Eddie Alvarez’s unflattering assessment of UFC lightweight title is actually bang on the money

Khabib Nurmagomedov won't like this at all

Ben Kiely

Eddie Alvarez

As per usual, Eddie Alvarez has a very valid point.

When he’s not dropping fools inside the Octagon, Eddie Alvarez has a penchant for dropping pearls of wisdom.

The former lightweight king correctly predicted the promotion’s plans for Conor McGregor’s belt at UFC 223. When a situation turned sour while coaching on the Ultimate Fighter, he remained incredibly composed to calm it down. And, he’s offered arguably the most insightful take on the potential match-up between McGregor and Khabib Nurmagomedov.
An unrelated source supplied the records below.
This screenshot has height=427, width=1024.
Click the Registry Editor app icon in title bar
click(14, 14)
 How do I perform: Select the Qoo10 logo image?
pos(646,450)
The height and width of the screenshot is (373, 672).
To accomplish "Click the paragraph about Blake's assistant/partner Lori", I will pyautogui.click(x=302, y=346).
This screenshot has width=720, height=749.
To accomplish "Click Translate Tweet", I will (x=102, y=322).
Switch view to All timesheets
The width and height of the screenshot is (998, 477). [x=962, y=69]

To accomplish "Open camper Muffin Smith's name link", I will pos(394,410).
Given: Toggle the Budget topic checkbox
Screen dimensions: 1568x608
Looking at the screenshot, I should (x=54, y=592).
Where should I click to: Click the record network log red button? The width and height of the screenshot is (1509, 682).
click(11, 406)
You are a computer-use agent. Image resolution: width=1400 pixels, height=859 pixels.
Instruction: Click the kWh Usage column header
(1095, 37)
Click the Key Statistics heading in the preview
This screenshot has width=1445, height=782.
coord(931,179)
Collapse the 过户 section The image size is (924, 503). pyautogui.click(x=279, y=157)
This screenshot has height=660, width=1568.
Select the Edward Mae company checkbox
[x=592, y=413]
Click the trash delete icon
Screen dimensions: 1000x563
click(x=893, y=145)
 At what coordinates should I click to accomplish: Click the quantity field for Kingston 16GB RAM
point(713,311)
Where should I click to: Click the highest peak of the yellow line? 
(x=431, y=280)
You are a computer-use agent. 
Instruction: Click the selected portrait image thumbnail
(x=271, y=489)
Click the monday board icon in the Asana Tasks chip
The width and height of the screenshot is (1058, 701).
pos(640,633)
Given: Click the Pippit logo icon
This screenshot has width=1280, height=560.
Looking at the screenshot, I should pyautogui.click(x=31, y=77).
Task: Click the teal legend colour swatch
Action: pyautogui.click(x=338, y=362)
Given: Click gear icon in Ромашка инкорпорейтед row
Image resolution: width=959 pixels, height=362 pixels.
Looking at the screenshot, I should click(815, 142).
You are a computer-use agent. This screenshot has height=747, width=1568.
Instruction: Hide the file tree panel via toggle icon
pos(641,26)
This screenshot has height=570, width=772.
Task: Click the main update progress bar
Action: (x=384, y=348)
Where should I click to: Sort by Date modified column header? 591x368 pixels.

Somehow, the UFC’s ‘most violent man’ is also one of the most respected voices in the sport. His arguments can generally be debated, but they’re rarely written off as dumb. At first glance, his assessment of Nurmagomedov’s champion status seems a little salty. However, when you think about it, you will realise it actually holds some water.

Number… one?

Nurmagomedov may be the greatest lightweight on planet Earth. However, no one can say with any degree of certainty that he is definitely the number one 155 lber. Until a match-up is made involving two of the three front-runners of Ferguson, McGregor and Nurmagomedov, or a new contender emerges to displace any of them, this won’t be known.

As Alvarez was quick to remind everyone on the MMA Hour, Nurmagomedov won the belt by beating Al Iaquinta on short notice. ‘Raging’ is a great fighter, but being ranked outside the top 10 meant being a late replacement was the only way he was going to fight for the belt in Brooklyn.

“If the Philadelphia Eagles show up for the Super Bowl, and New England can’t make it, you don’t bring in the third-place team to play for the Lombardi Trophy. You have to wait and you have be patient. You can’t tell the No. three, four, five guys ‘you get a title shot.’ It just got silly real fast. Everything got silly real fast, and it made the belt quite meaningless.”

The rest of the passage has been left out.